Troos?, no te veo muy bien.

- Un desastre, chicas, un desastre: mi rey Isotoop es un viejo aburrido y

cansado. Sí, sí, ya sé que me lo dijisteis, pero yo quería salir de aquí y lo

conseguí. La verdad es que creí que nos llevaríamos bien, pero es peor de lo

que pensaba: siempre está enfadado y nunca me dice nada bonito -se quejó

Troos.

- ¿Y por qué no lo dejas y te vienes otra vez a vivir aquí?, serías más feliz -dijo

Oorwining.

- No, pobre, solo me tiene a mí. La verdad es que tampoco lo paso mal, hago

muchos viajes sola y me divierto lo que puedo – contestó Troos.

- ¿Por lástima continuas con tu rey viejo y aburrido que nunca te da cariño?, no

te entiendo mucho – contestó de nuevo Oorwining.

- Mira, pues no estoy dispuesta a renunciar a mi castillo enorme y precioso, a

mis vestidos de encaje artesanal ni a los viajes por todo lo largo y ancho de

este mundo que Isotoop me puede dar.

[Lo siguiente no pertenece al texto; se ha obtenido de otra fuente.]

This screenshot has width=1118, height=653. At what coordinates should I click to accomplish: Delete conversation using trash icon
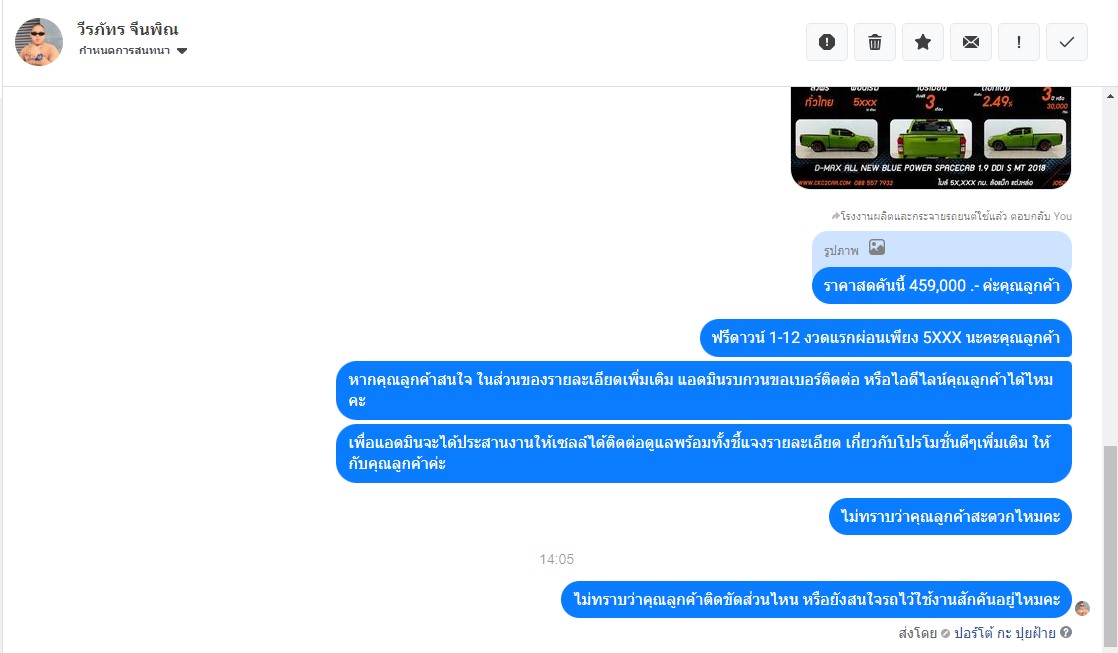tap(875, 42)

Prefiero seguir quejándome que tener

que vestirme con ropa de segunda mano, cada una que haga lo que quiera -

sentenció Troos, mientras cinco o seis hadas que estaban escuchándolas

desde el principio emitieron un zumbido con sus frágiles alas al caer desde la
rama del árbol en el que habían estado sentadas porque la vibración que había

emitido Troos las había desconcertado mucho.

Todas las haditas que las habían escuchado fueron corriendo a buscar a los

pequeños cupidos que también vivían en el bosque para contarles que era una

tontería que siguieran haciendo lo de las flechas, lo de dispararles flechitas a

las parejas para que su amor fuera eterno, porque al fin y al cabo, no todas las

chicas querían vivir enamoradas para siempre ni todos los chicos sabían a

ciencia cierta qué era eso del amor.

Y nuestras amiguitas, maduras ya, siguieron con su amistad, con sus vidas,

con sus deseos cumplidos o por cumplir, con sus decisiones asumidas y sus

quejas continuas o no, con sus listas de valores dispares y personales o sin

listas. Algunas valorando a los príncipes aún y otras valorándose como

princesas ellas mismas. Y las hadas y los pequeños cupidos se encontraron de

pronto desconcertados, sin saber cuál era ya su misión en la vida, sin saber si

ayudar o no a las parejas o casi mejor, ayudarse entre ellos, al menos, a

pasarlo bien en el maravilloso bosque en el que vivían.